• [DATASET EXTRACT]:
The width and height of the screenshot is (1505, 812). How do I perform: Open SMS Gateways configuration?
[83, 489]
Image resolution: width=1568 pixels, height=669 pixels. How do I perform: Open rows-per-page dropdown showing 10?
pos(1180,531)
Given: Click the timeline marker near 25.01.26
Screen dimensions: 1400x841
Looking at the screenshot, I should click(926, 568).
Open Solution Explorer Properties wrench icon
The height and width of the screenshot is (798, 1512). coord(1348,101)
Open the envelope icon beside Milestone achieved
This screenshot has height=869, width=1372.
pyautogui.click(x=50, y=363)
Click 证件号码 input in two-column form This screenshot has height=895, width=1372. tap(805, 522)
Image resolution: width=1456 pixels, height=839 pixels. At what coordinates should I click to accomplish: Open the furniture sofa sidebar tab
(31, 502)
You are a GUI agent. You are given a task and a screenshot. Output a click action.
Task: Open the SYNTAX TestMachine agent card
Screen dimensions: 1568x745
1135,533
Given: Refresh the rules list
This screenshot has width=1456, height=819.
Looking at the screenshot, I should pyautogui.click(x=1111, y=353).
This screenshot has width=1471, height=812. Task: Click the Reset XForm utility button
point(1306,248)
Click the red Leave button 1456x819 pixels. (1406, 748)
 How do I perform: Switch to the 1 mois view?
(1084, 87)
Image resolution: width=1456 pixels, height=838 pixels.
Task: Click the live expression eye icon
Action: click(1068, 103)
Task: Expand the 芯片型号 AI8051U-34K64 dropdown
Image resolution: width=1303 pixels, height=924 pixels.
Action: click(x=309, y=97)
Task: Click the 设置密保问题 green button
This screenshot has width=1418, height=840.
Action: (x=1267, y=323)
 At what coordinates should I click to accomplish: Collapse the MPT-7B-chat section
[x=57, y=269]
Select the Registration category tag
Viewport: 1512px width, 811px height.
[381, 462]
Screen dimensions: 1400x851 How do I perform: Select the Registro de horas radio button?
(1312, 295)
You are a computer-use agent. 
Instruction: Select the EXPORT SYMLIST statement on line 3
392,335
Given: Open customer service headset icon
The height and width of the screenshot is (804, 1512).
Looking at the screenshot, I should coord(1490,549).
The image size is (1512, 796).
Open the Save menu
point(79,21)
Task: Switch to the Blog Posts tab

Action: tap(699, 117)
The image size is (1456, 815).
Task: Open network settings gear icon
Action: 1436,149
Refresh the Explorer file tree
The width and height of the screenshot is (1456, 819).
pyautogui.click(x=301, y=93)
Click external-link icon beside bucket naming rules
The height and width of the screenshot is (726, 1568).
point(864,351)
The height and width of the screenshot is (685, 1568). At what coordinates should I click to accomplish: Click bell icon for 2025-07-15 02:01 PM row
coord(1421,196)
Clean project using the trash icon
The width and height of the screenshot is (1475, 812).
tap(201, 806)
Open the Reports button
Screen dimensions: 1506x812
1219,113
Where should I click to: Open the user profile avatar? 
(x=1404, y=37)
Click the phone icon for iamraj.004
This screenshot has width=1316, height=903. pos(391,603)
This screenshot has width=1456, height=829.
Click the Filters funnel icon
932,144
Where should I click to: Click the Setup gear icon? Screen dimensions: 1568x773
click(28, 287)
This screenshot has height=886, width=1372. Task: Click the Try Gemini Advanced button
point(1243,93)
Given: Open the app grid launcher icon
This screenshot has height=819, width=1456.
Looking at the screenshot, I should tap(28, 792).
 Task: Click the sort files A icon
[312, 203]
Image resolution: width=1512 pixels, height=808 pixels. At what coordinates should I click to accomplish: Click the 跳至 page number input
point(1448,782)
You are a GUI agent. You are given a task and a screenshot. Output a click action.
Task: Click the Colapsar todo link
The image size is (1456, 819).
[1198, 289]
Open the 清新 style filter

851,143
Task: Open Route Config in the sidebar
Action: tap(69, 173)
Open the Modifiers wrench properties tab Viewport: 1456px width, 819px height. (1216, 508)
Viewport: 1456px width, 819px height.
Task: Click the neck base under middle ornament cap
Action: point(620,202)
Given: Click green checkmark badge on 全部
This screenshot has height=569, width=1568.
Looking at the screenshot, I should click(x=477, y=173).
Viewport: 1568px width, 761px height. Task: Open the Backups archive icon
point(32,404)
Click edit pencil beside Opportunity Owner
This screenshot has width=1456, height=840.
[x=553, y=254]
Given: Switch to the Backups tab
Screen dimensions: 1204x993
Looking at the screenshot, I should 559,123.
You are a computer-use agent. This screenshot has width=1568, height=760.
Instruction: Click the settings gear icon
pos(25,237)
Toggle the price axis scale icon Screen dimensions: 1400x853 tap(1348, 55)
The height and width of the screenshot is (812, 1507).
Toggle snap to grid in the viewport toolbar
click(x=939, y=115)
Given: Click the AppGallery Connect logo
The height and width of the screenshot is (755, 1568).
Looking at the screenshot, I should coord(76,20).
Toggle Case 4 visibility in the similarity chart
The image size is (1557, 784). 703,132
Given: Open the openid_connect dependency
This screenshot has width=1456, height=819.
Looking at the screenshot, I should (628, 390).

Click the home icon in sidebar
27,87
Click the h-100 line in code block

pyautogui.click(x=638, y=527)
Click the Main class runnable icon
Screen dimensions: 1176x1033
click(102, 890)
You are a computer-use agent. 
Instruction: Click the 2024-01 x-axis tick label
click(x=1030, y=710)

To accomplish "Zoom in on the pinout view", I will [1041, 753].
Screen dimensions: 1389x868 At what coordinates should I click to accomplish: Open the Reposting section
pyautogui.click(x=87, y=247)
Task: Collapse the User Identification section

• [ASSIGNED TASK]: Precisely reproduce all the entries shown above.

• [RESPONSE TO THIS EXERCISE]:
The width and height of the screenshot is (1505, 812). How do I perform: Open SMS Gateways configuration?
[83, 489]
Image resolution: width=1568 pixels, height=669 pixels. How do I perform: Open rows-per-page dropdown showing 10?
pos(1180,531)
Given: Click the timeline marker near 25.01.26
Screen dimensions: 1400x841
Looking at the screenshot, I should click(926, 568).
Open Solution Explorer Properties wrench icon
The height and width of the screenshot is (798, 1512). coord(1348,101)
Open the envelope icon beside Milestone achieved
This screenshot has height=869, width=1372.
pyautogui.click(x=50, y=363)
Click 证件号码 input in two-column form This screenshot has height=895, width=1372. tap(805, 522)
Image resolution: width=1456 pixels, height=839 pixels. At what coordinates should I click to accomplish: Open the furniture sofa sidebar tab
(31, 502)
You are a GUI agent. You are given a task and a screenshot. Output a click action.
Task: Open the SYNTAX TestMachine agent card
Screen dimensions: 1568x745
1135,533
Given: Refresh the rules list
This screenshot has width=1456, height=819.
Looking at the screenshot, I should pyautogui.click(x=1111, y=353).
This screenshot has width=1471, height=812. Task: Click the Reset XForm utility button
point(1306,248)
Click the red Leave button 1456x819 pixels. (1406, 748)
 How do I perform: Switch to the 1 mois view?
(1084, 87)
Image resolution: width=1456 pixels, height=838 pixels.
Task: Click the live expression eye icon
Action: click(1068, 103)
Task: Expand the 芯片型号 AI8051U-34K64 dropdown
Image resolution: width=1303 pixels, height=924 pixels.
Action: click(x=309, y=97)
Task: Click the 设置密保问题 green button
This screenshot has width=1418, height=840.
Action: (x=1267, y=323)
 At what coordinates should I click to accomplish: Collapse the MPT-7B-chat section
[x=57, y=269]
Select the Registration category tag
Viewport: 1512px width, 811px height.
[381, 462]
Screen dimensions: 1400x851 How do I perform: Select the Registro de horas radio button?
(1312, 295)
You are a computer-use agent. 
Instruction: Select the EXPORT SYMLIST statement on line 3
392,335
Given: Open customer service headset icon
The height and width of the screenshot is (804, 1512).
Looking at the screenshot, I should coord(1490,549).
The image size is (1512, 796).
Open the Save menu
point(79,21)
Task: Switch to the Blog Posts tab

Action: tap(699, 117)
The image size is (1456, 815).
Task: Open network settings gear icon
Action: 1436,149
Refresh the Explorer file tree
The width and height of the screenshot is (1456, 819).
pyautogui.click(x=301, y=93)
Click external-link icon beside bucket naming rules
The height and width of the screenshot is (726, 1568).
point(864,351)
The height and width of the screenshot is (685, 1568). At what coordinates should I click to accomplish: Click bell icon for 2025-07-15 02:01 PM row
coord(1421,196)
Clean project using the trash icon
The width and height of the screenshot is (1475, 812).
tap(201, 806)
Open the Reports button
Screen dimensions: 1506x812
1219,113
Where should I click to: Open the user profile avatar? 
(x=1404, y=37)
Click the phone icon for iamraj.004
This screenshot has width=1316, height=903. pos(391,603)
This screenshot has width=1456, height=829.
Click the Filters funnel icon
932,144
Where should I click to: Click the Setup gear icon? Screen dimensions: 1568x773
click(28, 287)
This screenshot has height=886, width=1372. Task: Click the Try Gemini Advanced button
point(1243,93)
Given: Open the app grid launcher icon
This screenshot has height=819, width=1456.
Looking at the screenshot, I should tap(28, 792).
 Task: Click the sort files A icon
[312, 203]
Image resolution: width=1512 pixels, height=808 pixels. At what coordinates should I click to accomplish: Click the 跳至 page number input
point(1448,782)
You are a GUI agent. You are given a task and a screenshot. Output a click action.
Task: Click the Colapsar todo link
The image size is (1456, 819).
[1198, 289]
Open the 清新 style filter

851,143
Task: Open Route Config in the sidebar
Action: tap(69, 173)
Open the Modifiers wrench properties tab Viewport: 1456px width, 819px height. (1216, 508)
Viewport: 1456px width, 819px height.
Task: Click the neck base under middle ornament cap
Action: point(620,202)
Given: Click green checkmark badge on 全部
This screenshot has height=569, width=1568.
Looking at the screenshot, I should click(x=477, y=173).
Viewport: 1568px width, 761px height. Task: Open the Backups archive icon
point(32,404)
Click edit pencil beside Opportunity Owner
This screenshot has width=1456, height=840.
[x=553, y=254]
Given: Switch to the Backups tab
Screen dimensions: 1204x993
Looking at the screenshot, I should 559,123.
You are a computer-use agent. This screenshot has width=1568, height=760.
Instruction: Click the settings gear icon
pos(25,237)
Toggle the price axis scale icon Screen dimensions: 1400x853 tap(1348, 55)
The height and width of the screenshot is (812, 1507).
Toggle snap to grid in the viewport toolbar
click(x=939, y=115)
Given: Click the AppGallery Connect logo
The height and width of the screenshot is (755, 1568).
Looking at the screenshot, I should coord(76,20).
Toggle Case 4 visibility in the similarity chart
The image size is (1557, 784). 703,132
Given: Open the openid_connect dependency
This screenshot has width=1456, height=819.
Looking at the screenshot, I should (628, 390).

Click the home icon in sidebar
27,87
Click the h-100 line in code block

pyautogui.click(x=638, y=527)
Click the Main class runnable icon
Screen dimensions: 1176x1033
click(102, 890)
You are a computer-use agent. 
Instruction: Click the 2024-01 x-axis tick label
click(x=1030, y=710)

To accomplish "Zoom in on the pinout view", I will [1041, 753].
Screen dimensions: 1389x868 At what coordinates should I click to accomplish: Open the Reposting section
pyautogui.click(x=87, y=247)
Task: Collapse the User Identification section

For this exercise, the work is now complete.